### INSTRUCTIONS FOR THE TASK
Begin at the line containing "Viewport: 866px width, 435px height." and reproduce every line through the end of the entries below. Nothing else should appear.

### DATA FOR ANALYSIS
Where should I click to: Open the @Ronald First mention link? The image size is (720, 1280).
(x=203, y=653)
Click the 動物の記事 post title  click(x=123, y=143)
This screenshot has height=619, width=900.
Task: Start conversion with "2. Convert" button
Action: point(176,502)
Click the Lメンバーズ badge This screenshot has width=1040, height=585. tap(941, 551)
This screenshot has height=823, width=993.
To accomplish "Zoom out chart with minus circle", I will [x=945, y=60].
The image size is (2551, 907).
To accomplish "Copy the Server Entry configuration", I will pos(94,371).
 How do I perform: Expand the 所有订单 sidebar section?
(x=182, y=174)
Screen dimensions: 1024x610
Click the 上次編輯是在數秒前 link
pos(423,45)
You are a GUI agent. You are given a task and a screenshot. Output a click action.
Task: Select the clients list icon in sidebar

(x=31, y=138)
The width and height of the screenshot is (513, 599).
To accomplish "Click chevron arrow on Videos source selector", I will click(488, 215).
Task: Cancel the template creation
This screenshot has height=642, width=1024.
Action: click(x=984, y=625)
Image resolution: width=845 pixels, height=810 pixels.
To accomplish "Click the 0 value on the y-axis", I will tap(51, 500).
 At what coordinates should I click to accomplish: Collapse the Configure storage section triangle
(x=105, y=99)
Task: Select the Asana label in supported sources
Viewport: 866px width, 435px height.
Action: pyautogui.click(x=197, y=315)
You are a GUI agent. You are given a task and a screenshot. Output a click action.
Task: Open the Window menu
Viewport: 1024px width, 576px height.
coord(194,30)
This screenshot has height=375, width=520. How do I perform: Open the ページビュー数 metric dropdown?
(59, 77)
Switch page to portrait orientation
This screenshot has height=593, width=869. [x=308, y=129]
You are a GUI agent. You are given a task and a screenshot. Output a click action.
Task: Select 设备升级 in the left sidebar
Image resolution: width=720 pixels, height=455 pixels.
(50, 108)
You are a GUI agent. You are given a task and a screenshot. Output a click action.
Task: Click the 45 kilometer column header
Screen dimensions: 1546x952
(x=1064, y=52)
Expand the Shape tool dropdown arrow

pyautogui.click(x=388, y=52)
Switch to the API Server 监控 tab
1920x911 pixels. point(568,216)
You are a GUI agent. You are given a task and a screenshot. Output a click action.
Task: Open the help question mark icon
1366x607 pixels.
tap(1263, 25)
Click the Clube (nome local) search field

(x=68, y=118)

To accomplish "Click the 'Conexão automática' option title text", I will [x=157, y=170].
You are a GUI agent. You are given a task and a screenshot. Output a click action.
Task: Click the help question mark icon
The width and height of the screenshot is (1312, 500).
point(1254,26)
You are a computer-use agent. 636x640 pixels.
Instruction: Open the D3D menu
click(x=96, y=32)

### FINAL ANSWER
Viewport: 866px width, 435px height.
Action: pyautogui.click(x=197, y=315)
You are a GUI agent. You are given a task and a screenshot. Output a click action.
Task: Open the Window menu
Viewport: 1024px width, 576px height.
coord(194,30)
This screenshot has height=375, width=520. How do I perform: Open the ページビュー数 metric dropdown?
(59, 77)
Switch page to portrait orientation
This screenshot has height=593, width=869. [x=308, y=129]
You are a GUI agent. You are given a task and a screenshot. Output a click action.
Task: Select 设备升级 in the left sidebar
Image resolution: width=720 pixels, height=455 pixels.
(50, 108)
You are a GUI agent. You are given a task and a screenshot. Output a click action.
Task: Click the 45 kilometer column header
Screen dimensions: 1546x952
(x=1064, y=52)
Expand the Shape tool dropdown arrow

pyautogui.click(x=388, y=52)
Switch to the API Server 监控 tab
1920x911 pixels. point(568,216)
You are a GUI agent. You are given a task and a screenshot. Output a click action.
Task: Open the help question mark icon
1366x607 pixels.
tap(1263, 25)
Click the Clube (nome local) search field

(x=68, y=118)

To accomplish "Click the 'Conexão automática' option title text", I will [x=157, y=170].
You are a GUI agent. You are given a task and a screenshot. Output a click action.
Task: Click the help question mark icon
The width and height of the screenshot is (1312, 500).
point(1254,26)
You are a computer-use agent. 636x640 pixels.
Instruction: Open the D3D menu
click(x=96, y=32)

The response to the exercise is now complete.